セシルにしても冒険者としてやってきてようやく最近になってCに昇格したのだから。

「それもそうか。ブリッツとこうして再開したのも運が良かったわけだし」

納得して頷くアギト。
ブリッツもそれは同意していた。

「最初はもっと簡単に早くゼブラール帝国にいけると思ったんだ。だけど結局、行けるようになったのはバザールの護衛依頼が来たここ最近になってよ。ま、おかげでオルフェリア王国はあちこち回ってきたぜ」

「小旅行気分だね……流石はブリッツくんだよ」

「へへ、筋肉とヲタクとしては、問題ないからな」

後者が果たして必要だったかはさておき、オルフェリア王国には友人グループの面々の痕跡すら見つからなかった。
その報告を聞いて、陽菜野が考える。

「あとユグドラシェル大陸にある国は……アメリア合衆国にゲルマニア帝国。

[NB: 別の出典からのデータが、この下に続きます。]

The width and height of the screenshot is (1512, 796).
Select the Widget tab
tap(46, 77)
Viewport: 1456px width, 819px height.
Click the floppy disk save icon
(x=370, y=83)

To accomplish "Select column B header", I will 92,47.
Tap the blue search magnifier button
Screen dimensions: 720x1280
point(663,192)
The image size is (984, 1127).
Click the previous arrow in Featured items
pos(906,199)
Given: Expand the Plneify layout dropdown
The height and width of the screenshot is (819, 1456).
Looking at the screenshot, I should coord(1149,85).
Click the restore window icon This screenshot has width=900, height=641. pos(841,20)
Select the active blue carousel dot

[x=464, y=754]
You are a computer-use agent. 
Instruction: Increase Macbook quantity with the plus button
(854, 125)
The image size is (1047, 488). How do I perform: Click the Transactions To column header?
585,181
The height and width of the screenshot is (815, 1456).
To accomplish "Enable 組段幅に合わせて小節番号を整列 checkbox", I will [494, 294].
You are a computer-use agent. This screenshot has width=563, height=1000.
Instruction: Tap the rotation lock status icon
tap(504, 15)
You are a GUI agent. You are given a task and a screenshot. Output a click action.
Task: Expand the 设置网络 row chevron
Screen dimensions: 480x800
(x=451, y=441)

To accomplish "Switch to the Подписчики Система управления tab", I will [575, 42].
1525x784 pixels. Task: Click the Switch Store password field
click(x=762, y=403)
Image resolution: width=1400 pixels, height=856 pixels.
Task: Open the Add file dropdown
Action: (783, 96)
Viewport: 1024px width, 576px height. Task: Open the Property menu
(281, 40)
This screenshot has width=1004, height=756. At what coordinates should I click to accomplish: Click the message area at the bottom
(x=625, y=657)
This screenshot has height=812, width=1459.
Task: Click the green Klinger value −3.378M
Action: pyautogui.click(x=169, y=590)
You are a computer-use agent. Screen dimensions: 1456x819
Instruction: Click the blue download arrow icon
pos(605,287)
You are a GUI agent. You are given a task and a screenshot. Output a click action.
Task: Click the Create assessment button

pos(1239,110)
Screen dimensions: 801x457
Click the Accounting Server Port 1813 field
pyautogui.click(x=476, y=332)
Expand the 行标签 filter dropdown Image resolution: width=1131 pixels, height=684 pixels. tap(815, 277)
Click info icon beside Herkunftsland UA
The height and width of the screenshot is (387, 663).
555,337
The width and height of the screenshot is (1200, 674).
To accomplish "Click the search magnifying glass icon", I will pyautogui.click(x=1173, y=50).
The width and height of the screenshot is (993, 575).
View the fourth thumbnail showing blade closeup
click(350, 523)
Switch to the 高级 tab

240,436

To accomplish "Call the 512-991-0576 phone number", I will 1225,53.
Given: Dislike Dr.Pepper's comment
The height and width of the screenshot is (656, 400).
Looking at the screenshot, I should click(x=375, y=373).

それにガリア公国か。まあ、ゼブラール帝国も完全に回ったわけじゃないけども」

「それでもある程度は回ったはずだ。それで見つからなかったならあとは」

アギトの言葉に頷く。

「とりあえずは……ランクを地味に上げるしかないかな」

「地味に、か。茶々をいれるようで悪いがヒナノ。それは簡単に行くかどうかとすれば、だいぶ難しいぜ。セシルが何年かかったか、知っているな?」

「それは解ってるよリティア。でもそれしかない。情報だって、そう簡単には見つからないから」

バザールでの情報収集は、思った以上に空振りだった。
異世界人の情報はほとんどなく、この間の勇者追放騒ぎが関連する情報で一番最新である。
リティアが頼んでいたソフトドリンクを口にして、続けた。

「まあ、なにかしらすごい事件を解決したら、冒険者として異例の出世とかあり得るかもしれんがな」

「そんな事件起きなければ良いけどね」

冗談混じりのイレギュラー例は、期待するだけやめておいた方がよかった、そう陽菜野は思っていた。
第一、それが発生するというのは被害者と被疑者の両名が現れるということであり、他者の不幸の塊でしかなかったからだ。
平穏に過ごせることこそ、この世界ではいいことだ。
それだけは、皆が確信して思っていた。

依頼ボードに新たな依頼が張り出されていく。
忙しそうにする内勤スタッフは、その内容に気にすることはない。
だがすこしだけ思っていた。
また、討伐系の依頼がずらりと来たと。